→ **DATA FOR THIS EXERCISE**:
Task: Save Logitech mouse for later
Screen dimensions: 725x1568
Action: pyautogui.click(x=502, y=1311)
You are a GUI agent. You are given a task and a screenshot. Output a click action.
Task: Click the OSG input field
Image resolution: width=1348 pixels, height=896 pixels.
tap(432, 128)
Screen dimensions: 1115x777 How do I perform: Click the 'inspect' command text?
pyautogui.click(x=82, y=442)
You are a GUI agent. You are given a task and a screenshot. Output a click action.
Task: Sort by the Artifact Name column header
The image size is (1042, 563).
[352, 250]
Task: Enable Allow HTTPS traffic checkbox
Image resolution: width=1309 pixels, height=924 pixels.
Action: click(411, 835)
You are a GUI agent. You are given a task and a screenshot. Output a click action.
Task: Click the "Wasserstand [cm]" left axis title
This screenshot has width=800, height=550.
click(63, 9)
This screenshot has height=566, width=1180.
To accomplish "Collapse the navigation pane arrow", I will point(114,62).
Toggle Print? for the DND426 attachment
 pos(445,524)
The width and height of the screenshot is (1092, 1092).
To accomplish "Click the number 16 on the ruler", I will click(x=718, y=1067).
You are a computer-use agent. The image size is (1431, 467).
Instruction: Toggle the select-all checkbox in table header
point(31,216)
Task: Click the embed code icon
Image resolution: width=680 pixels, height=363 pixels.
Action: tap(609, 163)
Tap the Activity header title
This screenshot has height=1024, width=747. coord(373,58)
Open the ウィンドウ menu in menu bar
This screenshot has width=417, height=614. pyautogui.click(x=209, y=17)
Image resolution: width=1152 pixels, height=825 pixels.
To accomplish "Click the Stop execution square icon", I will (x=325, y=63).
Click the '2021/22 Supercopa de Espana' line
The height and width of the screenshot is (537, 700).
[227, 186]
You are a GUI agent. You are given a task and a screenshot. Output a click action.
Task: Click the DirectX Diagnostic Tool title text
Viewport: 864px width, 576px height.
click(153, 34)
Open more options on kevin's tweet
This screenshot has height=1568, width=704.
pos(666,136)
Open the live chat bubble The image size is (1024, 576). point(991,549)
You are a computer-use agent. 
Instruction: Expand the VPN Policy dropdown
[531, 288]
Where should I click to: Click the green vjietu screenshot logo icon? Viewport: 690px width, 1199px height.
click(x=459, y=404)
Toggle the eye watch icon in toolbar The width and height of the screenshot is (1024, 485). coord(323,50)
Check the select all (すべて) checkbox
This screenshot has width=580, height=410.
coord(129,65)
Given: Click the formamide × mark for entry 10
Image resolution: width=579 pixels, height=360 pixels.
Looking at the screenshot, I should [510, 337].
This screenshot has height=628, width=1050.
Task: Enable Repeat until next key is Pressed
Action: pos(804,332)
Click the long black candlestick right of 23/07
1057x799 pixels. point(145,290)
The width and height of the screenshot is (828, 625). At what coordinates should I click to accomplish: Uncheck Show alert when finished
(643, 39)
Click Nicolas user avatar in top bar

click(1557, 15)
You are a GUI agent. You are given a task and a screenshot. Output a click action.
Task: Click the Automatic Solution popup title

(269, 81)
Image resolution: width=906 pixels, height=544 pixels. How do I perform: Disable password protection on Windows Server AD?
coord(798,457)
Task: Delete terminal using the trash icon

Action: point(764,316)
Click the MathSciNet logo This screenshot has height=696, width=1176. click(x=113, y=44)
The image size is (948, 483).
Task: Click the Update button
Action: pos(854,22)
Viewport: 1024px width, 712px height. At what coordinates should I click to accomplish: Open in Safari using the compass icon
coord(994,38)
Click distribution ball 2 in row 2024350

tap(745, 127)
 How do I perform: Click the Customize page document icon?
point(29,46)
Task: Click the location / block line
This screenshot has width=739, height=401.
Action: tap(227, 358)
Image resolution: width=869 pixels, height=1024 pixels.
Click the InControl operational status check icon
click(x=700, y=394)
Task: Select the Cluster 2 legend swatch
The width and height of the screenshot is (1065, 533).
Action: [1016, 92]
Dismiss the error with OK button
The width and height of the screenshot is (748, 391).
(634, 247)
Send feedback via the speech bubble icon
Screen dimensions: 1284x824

→ **WORK REQUEST**: Write the records out again. Keep every line exactly as it is.

→ **TASK RESULT**:
Task: Save Logitech mouse for later
Screen dimensions: 725x1568
Action: pyautogui.click(x=502, y=1311)
You are a GUI agent. You are given a task and a screenshot. Output a click action.
Task: Click the OSG input field
Image resolution: width=1348 pixels, height=896 pixels.
tap(432, 128)
Screen dimensions: 1115x777 How do I perform: Click the 'inspect' command text?
pyautogui.click(x=82, y=442)
You are a GUI agent. You are given a task and a screenshot. Output a click action.
Task: Sort by the Artifact Name column header
The image size is (1042, 563).
[352, 250]
Task: Enable Allow HTTPS traffic checkbox
Image resolution: width=1309 pixels, height=924 pixels.
Action: click(411, 835)
You are a GUI agent. You are given a task and a screenshot. Output a click action.
Task: Click the "Wasserstand [cm]" left axis title
This screenshot has width=800, height=550.
click(63, 9)
This screenshot has height=566, width=1180.
To accomplish "Collapse the navigation pane arrow", I will point(114,62).
Toggle Print? for the DND426 attachment
 pos(445,524)
The width and height of the screenshot is (1092, 1092).
To accomplish "Click the number 16 on the ruler", I will click(x=718, y=1067).
You are a computer-use agent. The image size is (1431, 467).
Instruction: Toggle the select-all checkbox in table header
point(31,216)
Task: Click the embed code icon
Image resolution: width=680 pixels, height=363 pixels.
Action: tap(609, 163)
Tap the Activity header title
This screenshot has height=1024, width=747. coord(373,58)
Open the ウィンドウ menu in menu bar
This screenshot has width=417, height=614. pyautogui.click(x=209, y=17)
Image resolution: width=1152 pixels, height=825 pixels.
To accomplish "Click the Stop execution square icon", I will (x=325, y=63).
Click the '2021/22 Supercopa de Espana' line
The height and width of the screenshot is (537, 700).
[227, 186]
You are a GUI agent. You are given a task and a screenshot. Output a click action.
Task: Click the DirectX Diagnostic Tool title text
Viewport: 864px width, 576px height.
click(153, 34)
Open more options on kevin's tweet
This screenshot has height=1568, width=704.
pos(666,136)
Open the live chat bubble The image size is (1024, 576). point(991,549)
You are a computer-use agent. 
Instruction: Expand the VPN Policy dropdown
[531, 288]
Where should I click to: Click the green vjietu screenshot logo icon? Viewport: 690px width, 1199px height.
click(x=459, y=404)
Toggle the eye watch icon in toolbar The width and height of the screenshot is (1024, 485). coord(323,50)
Check the select all (すべて) checkbox
This screenshot has width=580, height=410.
coord(129,65)
Given: Click the formamide × mark for entry 10
Image resolution: width=579 pixels, height=360 pixels.
Looking at the screenshot, I should [510, 337].
This screenshot has height=628, width=1050.
Task: Enable Repeat until next key is Pressed
Action: pos(804,332)
Click the long black candlestick right of 23/07
1057x799 pixels. point(145,290)
The width and height of the screenshot is (828, 625). At what coordinates should I click to accomplish: Uncheck Show alert when finished
(643, 39)
Click Nicolas user avatar in top bar

click(1557, 15)
You are a GUI agent. You are given a task and a screenshot. Output a click action.
Task: Click the Automatic Solution popup title

(269, 81)
Image resolution: width=906 pixels, height=544 pixels. How do I perform: Disable password protection on Windows Server AD?
coord(798,457)
Task: Delete terminal using the trash icon

Action: point(764,316)
Click the MathSciNet logo This screenshot has height=696, width=1176. click(x=113, y=44)
The image size is (948, 483).
Task: Click the Update button
Action: pos(854,22)
Viewport: 1024px width, 712px height. At what coordinates should I click to accomplish: Open in Safari using the compass icon
coord(994,38)
Click distribution ball 2 in row 2024350

tap(745, 127)
 How do I perform: Click the Customize page document icon?
point(29,46)
Task: Click the location / block line
This screenshot has width=739, height=401.
Action: tap(227, 358)
Image resolution: width=869 pixels, height=1024 pixels.
Click the InControl operational status check icon
click(x=700, y=394)
Task: Select the Cluster 2 legend swatch
The width and height of the screenshot is (1065, 533).
Action: [1016, 92]
Dismiss the error with OK button
The width and height of the screenshot is (748, 391).
(634, 247)
Send feedback via the speech bubble icon
Screen dimensions: 1284x824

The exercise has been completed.